### EXTRACTED RECORDS
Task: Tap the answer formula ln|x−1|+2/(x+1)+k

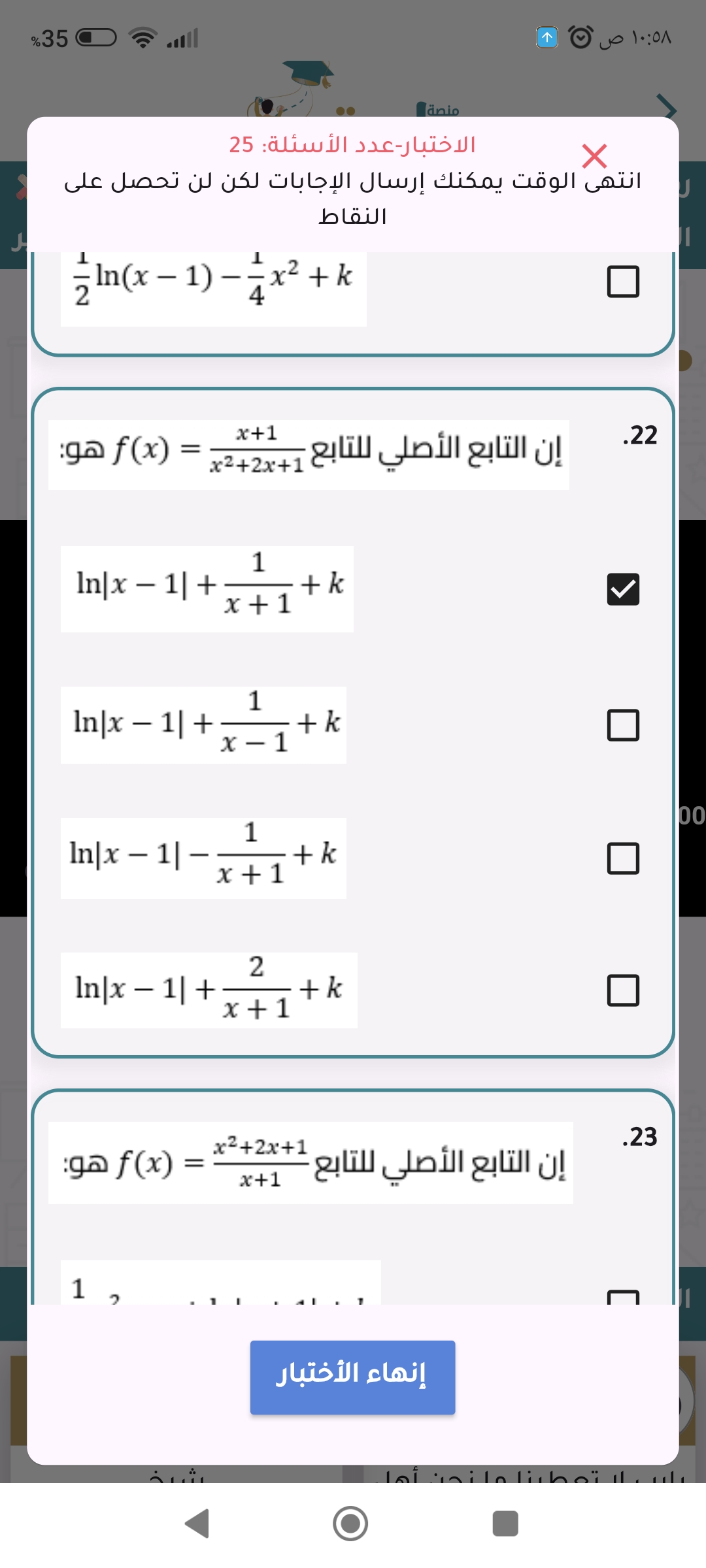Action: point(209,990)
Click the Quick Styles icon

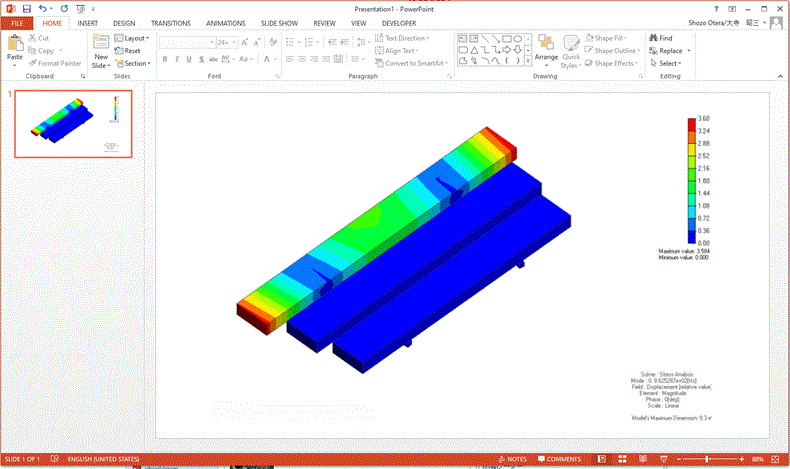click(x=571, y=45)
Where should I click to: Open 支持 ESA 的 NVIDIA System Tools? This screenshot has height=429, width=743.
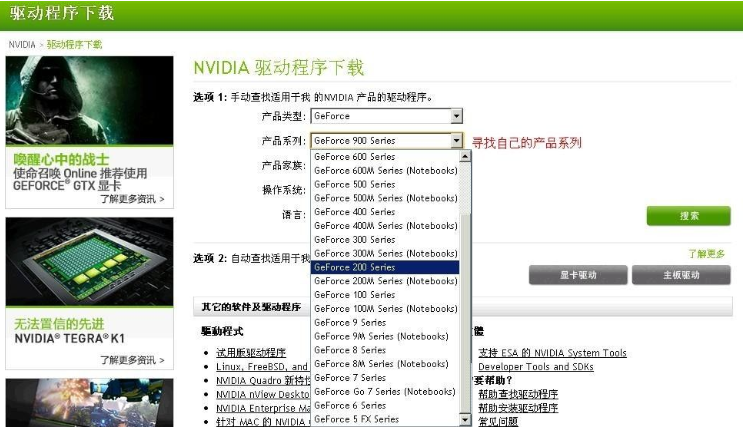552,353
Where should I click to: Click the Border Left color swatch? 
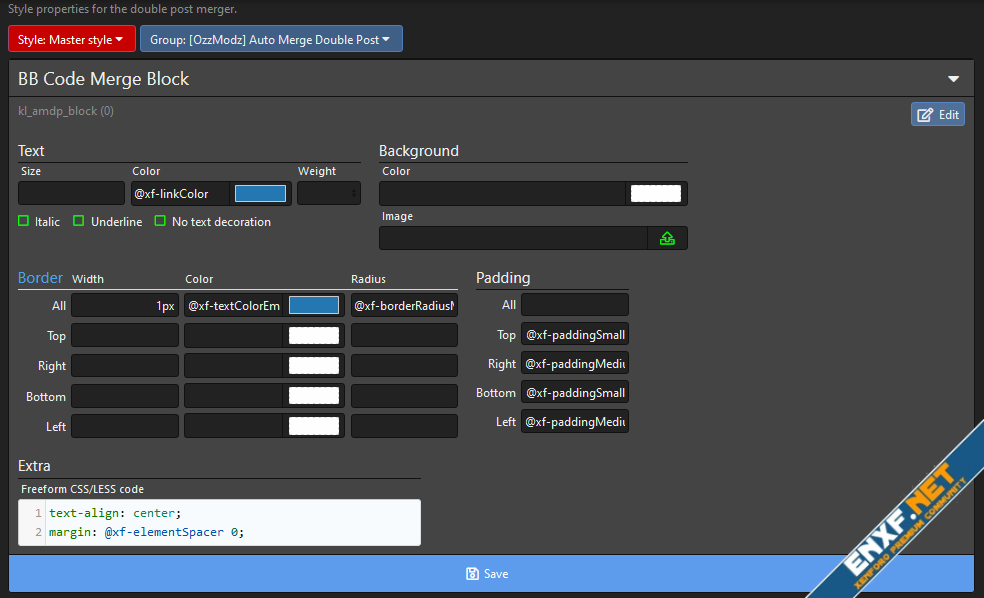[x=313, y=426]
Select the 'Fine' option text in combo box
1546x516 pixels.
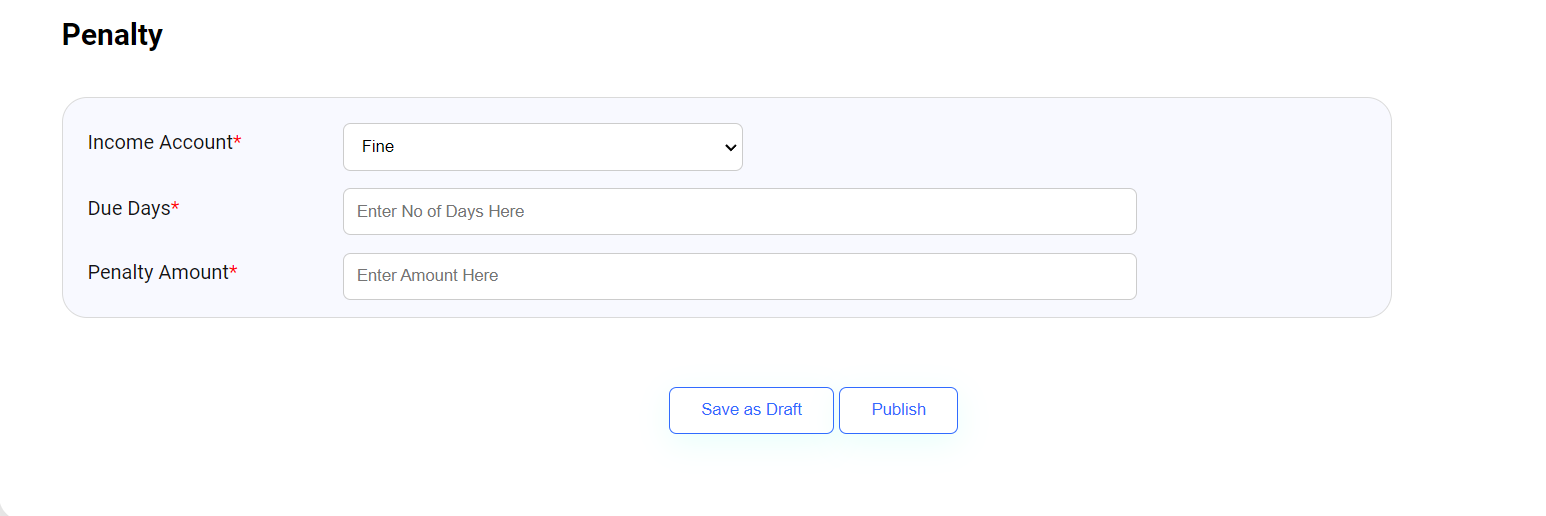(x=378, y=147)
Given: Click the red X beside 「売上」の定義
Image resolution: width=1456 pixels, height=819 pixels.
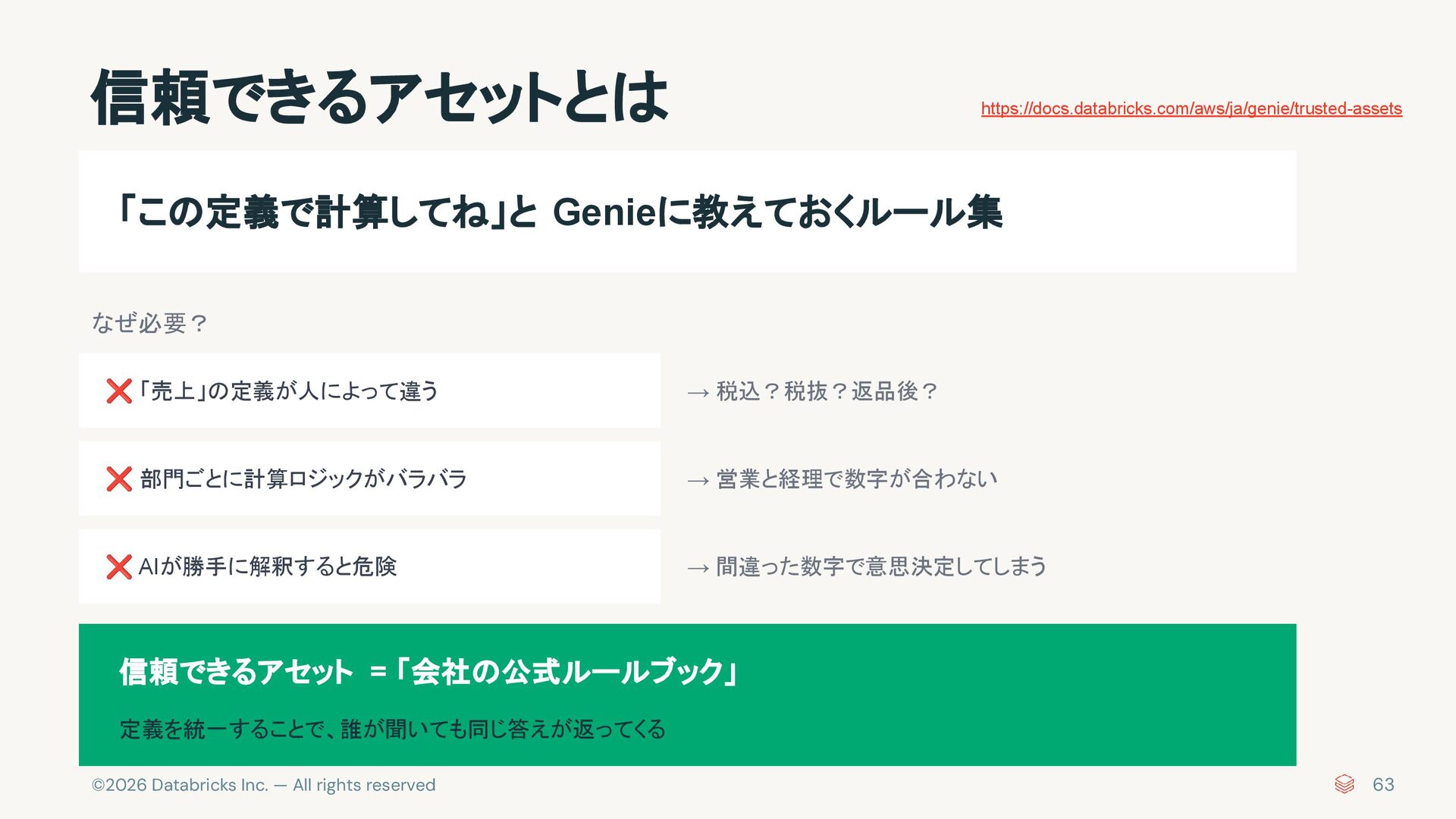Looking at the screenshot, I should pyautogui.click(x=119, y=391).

---

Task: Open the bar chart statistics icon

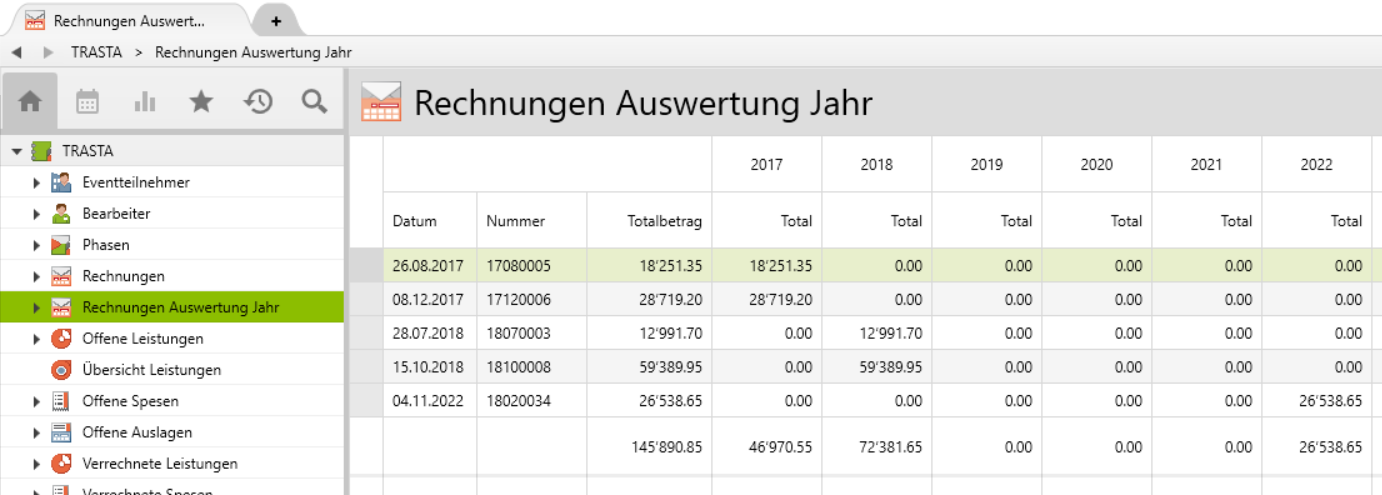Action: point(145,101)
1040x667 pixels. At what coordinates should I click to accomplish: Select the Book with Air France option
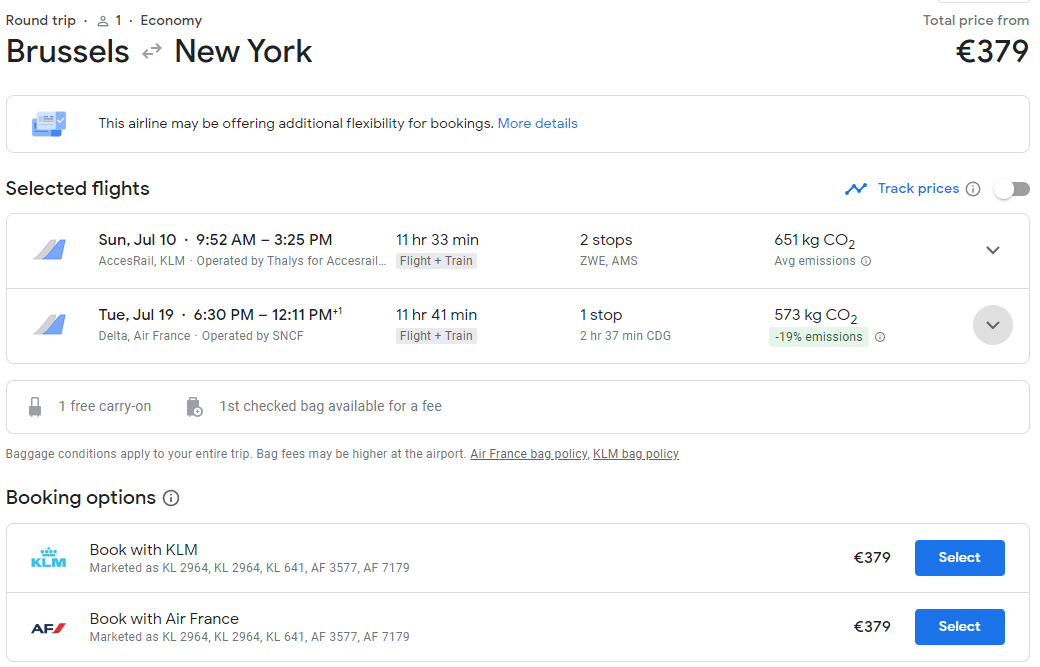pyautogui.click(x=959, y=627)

### YOUR GOAL
Within the listing above, the lines from the one with "Task: Tap the" through the one with "Given: Click the red X beside 「売上」の定義" are to be given again word for word. Do not include pictures.

### OUTPUT OF THE EXERCISE
Task: Tap the answer formula ln|x−1|+2/(x+1)+k

Action: point(209,990)
Click the Quick Styles icon

click(x=571, y=45)
Where should I click to: Open 支持 ESA 的 NVIDIA System Tools? This screenshot has height=429, width=743.
552,353
Where should I click to: Click the Border Left color swatch? 
[x=313, y=426]
Select the 'Fine' option text in combo box
1546x516 pixels.
(x=378, y=147)
Given: Click the red X beside 「売上」の定義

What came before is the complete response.